== DATA EXTRACT ==
▬▬▬▬▬▬
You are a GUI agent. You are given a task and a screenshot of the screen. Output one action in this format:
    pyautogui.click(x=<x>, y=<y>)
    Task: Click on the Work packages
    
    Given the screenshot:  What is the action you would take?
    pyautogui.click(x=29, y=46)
▬▬▬▬▬▬
== WORK TO BE COMPLETED ==
Convert every line of the rows above into a Markdown table with the columns "No." and "Text", numbering the lines in order and omitting any blank lines.

== OUTPUT OF THE TASK ==
| No. | Text |
|---|---|
| 1 | You are a GUI agent. You are given a task and a screenshot of the screen. Output one action in this format: |
| 2 |     pyautogui.click(x=<x>, y=<y>) |
| 3 |     Task: Click on the Work packages |
| 4 |     Given the screenshot:  What is the action you would take? |
| 5 |     pyautogui.click(x=29, y=46) |